What to work on
Please reproduce the entries below exactly from the line holding "At what coordinates" through the last line, both included, and omit any pictures.

Dataset content
*****

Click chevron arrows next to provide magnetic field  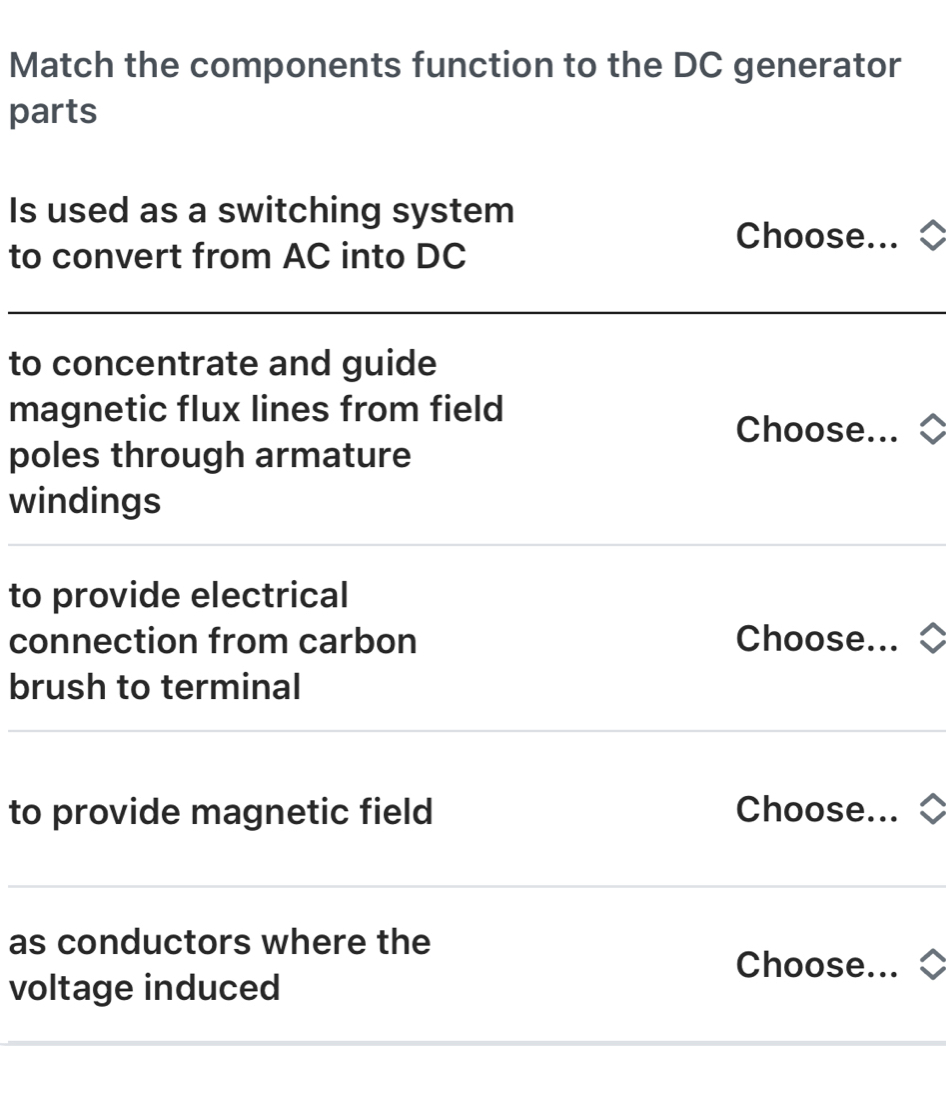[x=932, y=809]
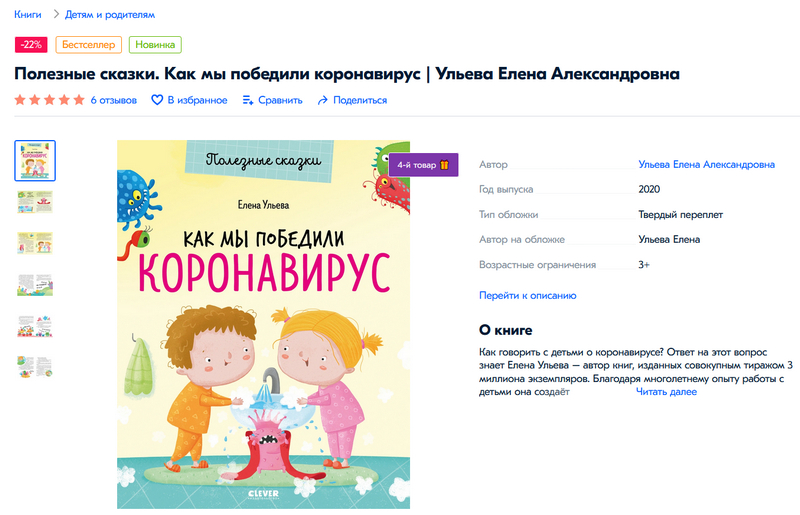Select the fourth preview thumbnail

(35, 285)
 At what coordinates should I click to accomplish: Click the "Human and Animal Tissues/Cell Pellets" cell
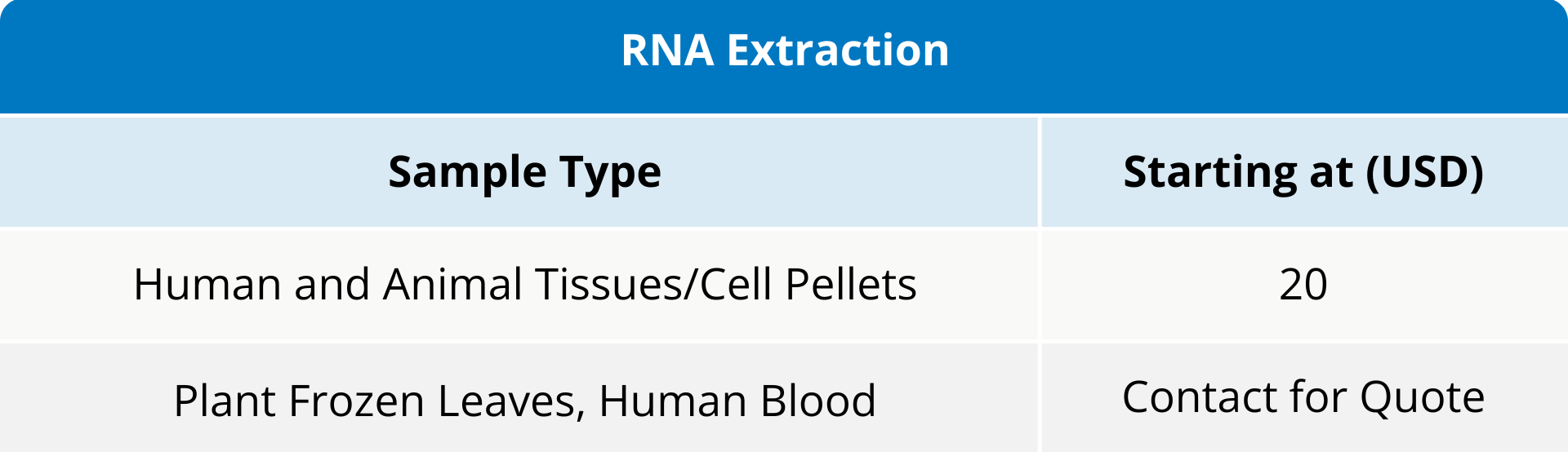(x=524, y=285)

*****

Result
 At what coordinates should I click to accomplish: Click the "Human and Animal Tissues/Cell Pellets" cell
(x=524, y=285)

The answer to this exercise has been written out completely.